Energy management a priority
Energy management is one of the best ways for institutions to take control of their sustainability efforts. Drake has made energy conservation a top priority by installing motion sensors on all lights in academic and administrative buildings. This helps to conserve energy by turning off lights in unoccupied rooms. Furthermore, all of the lights managed by Drake Facilities use Compact Fluorescent Light (CFL) bulbs, which use 75 percent less energy and last 10 times longer than regular incandescent bulbs.

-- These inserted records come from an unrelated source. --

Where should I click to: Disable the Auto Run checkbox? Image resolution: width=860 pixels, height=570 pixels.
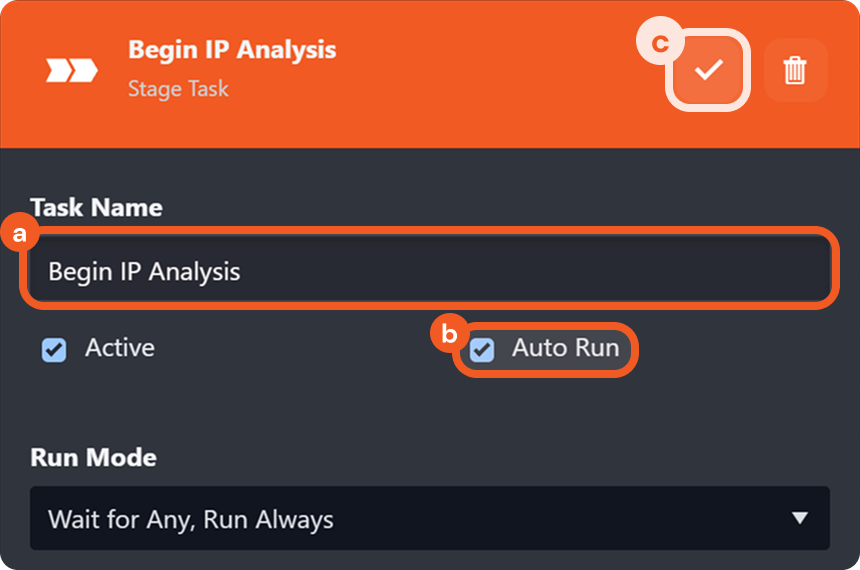[x=482, y=350]
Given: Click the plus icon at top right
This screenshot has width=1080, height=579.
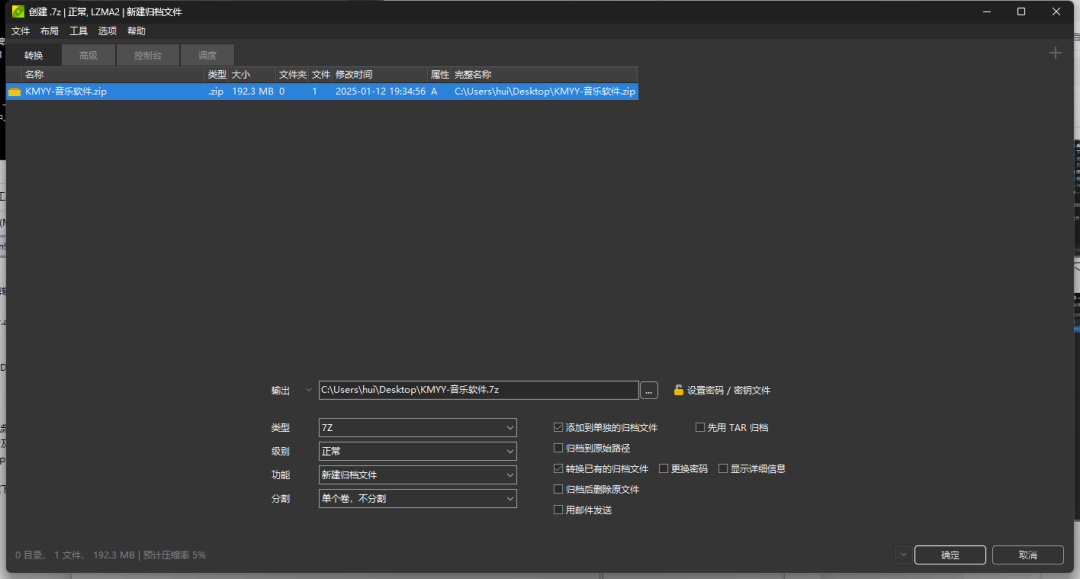Looking at the screenshot, I should tap(1055, 54).
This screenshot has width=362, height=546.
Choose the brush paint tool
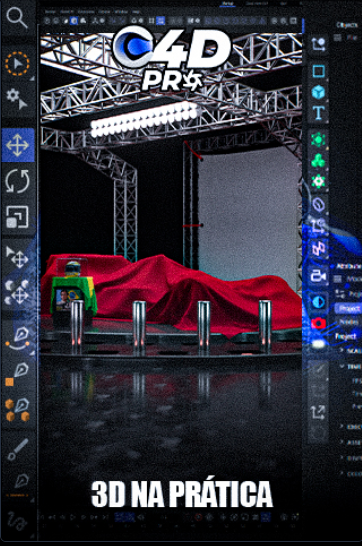17,449
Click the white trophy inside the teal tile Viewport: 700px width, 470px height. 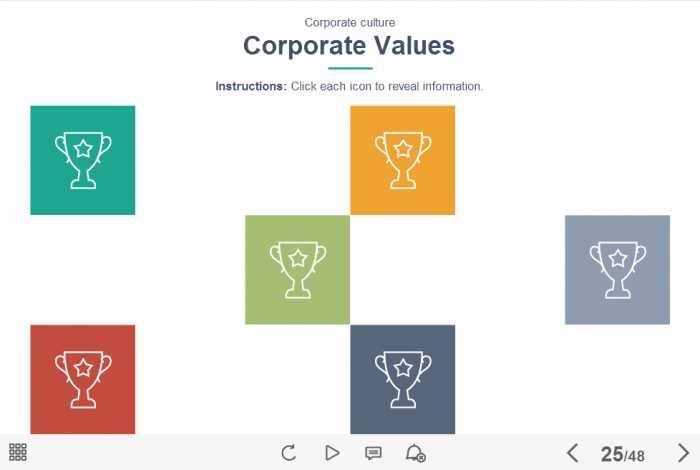[x=82, y=160]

Drake also is committed to Energy Star certified appliances, which use 10 percent to 50 percent less energy and water than regular appliances. All of the appliances that Drake purchases are Energy Star certified, allowing Drake to cut costs and reduce its impact on the environment.
Drake’s Energy Management System is set up to shut off fans and lights when buildings are not in use. This allows Drake to reduce energy usage when the University is closed or when buildings are not in use at nights and on weekends.
Drake aims to be a paperless institution by the year 2015 and has begun to reduce the amount of paper used in departments across campus. Drake Athletics has converted to electronic schedules, itineraries and media guides, which saves 692,640 sheets of paper annually. In addition, Drake's dining facilities recently gained new LCD screens for menus, advertisements and announcements. Plus, the Office of Residence Life has switched to electronic ballots and evaluations instead of using paper copies. Also, many professors now post handouts online, eliminating the need for hard copies.
Drake University is committed to environmental sustainability, as evident in campus life, academic programming, facility management and maintenance. Through the Blue is Green initiative, the University continuously engages the campus community in responsible best practices that support human well being, environmental compatibility and a healthy earth for future generations.